Former president Barack Obama accused Senators Chuck Grassley (R., Iowa) and Ron Johnson (R., Wis.) of giving “credence to a Russian disinformation campaign” by probing a possible conflict of interest between Hunter Biden’s business dealings and Joe Biden’s diplomatic work. In a March letter to the National Archives and Records Administration (NARA) — which maintains …

Former president Barack Obama accused Senators Chuck Grassley (R., Iowa) and Ron Johnson (R., Wis.) of giving “credence to a Russian disinformation campaign” by probing a possible conflict of interest between Hunter Biden’s business dealings and Joe Biden’s diplomatic work.

In a March letter to the National Archives and Records Administration (NARA) — which maintains presidential records — Obama’s office said that Grassley and Johnson’s requests for “Obama administration records related to certain meetings connected to Ukraine” did not meet NARA’s threshold for authorizing special access to presidential records ahead of their scheduled release.

“The request for early release of presidential records in order to give credence to a Russian disinformation campaign — one that has already been thoroughly investigated by a bipartisan congressional committee — is without precedent,” the letter reads. “This use of the special access process serves no legitimate purpose, and does not outweigh or justify infringing confidentiality interests that all presidents have sought to protect.”

It also cites the impeachment testimony of former National Security Council staffer Fiona Hill, who warned that Russia was promoting the “fictional narrative” that Ukraine interfered in the 2016 election, to suggest the probe “arises out of efforts by some, actively supported by Russia, to shift the blame for Russian interference in the 2016 election to Ukraine.”

Johnson and Grassley have continued to probe the matter, sending a letter to Secretary of State Mike Pompeo last week requesting an interview with State Department officials and records of communication between Joe Biden and former Ukrainian President Petro Poroshenko.

In a November letter to Pompeo, Senate Judiciary Committee Chairman Lindsey Graham (R., S.C.) said Biden “held a series of phone calls with former Ukrainian President Petro Poroshenko regarding previous demands to dismiss Prosecutor General Shokin for alleged corruption.” Shokin, who had seized property from Burisma’s founder Mykola Zlochevsky, was fired by Poroshenko.

Johnson’s spokesman Austin Altenburg told National Review that the Obama letter’s accusations were “unfounded.”

“Our legitimate oversight is based on the many unanswered questions that surround potential conflicts of interest relating to the Obama administration’s policy decisions with respect to Ukraine and Burisma Holdings,” Altenburg said. ” . . . The real Russian disinformation, we now know, was contained in the Steele dossier.
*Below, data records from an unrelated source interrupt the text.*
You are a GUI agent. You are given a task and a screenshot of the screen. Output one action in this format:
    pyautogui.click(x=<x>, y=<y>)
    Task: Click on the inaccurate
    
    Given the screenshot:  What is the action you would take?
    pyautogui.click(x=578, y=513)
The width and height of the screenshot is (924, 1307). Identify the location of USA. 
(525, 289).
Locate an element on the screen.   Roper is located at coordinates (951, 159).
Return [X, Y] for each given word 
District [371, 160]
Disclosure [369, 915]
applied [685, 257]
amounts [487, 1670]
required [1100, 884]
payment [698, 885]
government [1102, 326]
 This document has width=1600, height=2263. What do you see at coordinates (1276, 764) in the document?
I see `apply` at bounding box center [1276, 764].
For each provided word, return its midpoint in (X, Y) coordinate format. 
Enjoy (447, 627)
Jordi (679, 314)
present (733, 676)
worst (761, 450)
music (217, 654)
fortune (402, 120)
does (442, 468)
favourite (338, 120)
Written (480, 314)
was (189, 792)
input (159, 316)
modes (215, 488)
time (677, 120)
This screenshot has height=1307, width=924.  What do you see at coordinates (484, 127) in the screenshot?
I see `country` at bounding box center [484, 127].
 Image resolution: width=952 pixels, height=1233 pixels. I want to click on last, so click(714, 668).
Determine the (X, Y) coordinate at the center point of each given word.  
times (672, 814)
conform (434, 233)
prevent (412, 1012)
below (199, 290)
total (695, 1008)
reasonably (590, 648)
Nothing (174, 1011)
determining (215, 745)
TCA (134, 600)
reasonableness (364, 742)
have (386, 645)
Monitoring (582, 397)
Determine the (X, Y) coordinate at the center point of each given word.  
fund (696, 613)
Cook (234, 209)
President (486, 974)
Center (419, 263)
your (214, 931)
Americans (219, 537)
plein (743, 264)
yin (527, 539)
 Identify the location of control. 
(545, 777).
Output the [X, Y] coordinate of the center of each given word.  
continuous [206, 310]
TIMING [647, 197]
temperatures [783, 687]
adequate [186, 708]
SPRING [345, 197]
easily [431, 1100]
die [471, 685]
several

Baseless accusations aside, our legitimate oversight will continue until we get answers for the American people.”

Obama’s letter concludes by saying the records requested by Johnson and Grassley could be released “in the interest of countering the misinformation campaign underlying this request.”

The National Archives has given approximately 9,400 pages of records to the Senate committees, an agency spokesperson told Buzzfeed. Johnson, who has defended the probe on the basis of transparency, revealed last month that his investigation into the Bidens’ dealings in Ukraine would be released “sometime this summer.”

President Trump has said the probe “will be a major issue in the campaign.”

“I will bring that up all the time because I don’t see any way out for them. I don’t see how they can answer those questions. I hope they can, I’d actually prefer it that they can’t but I don’t believe they will be able to answer those questions. That was purely corrupt,” Trump said in March.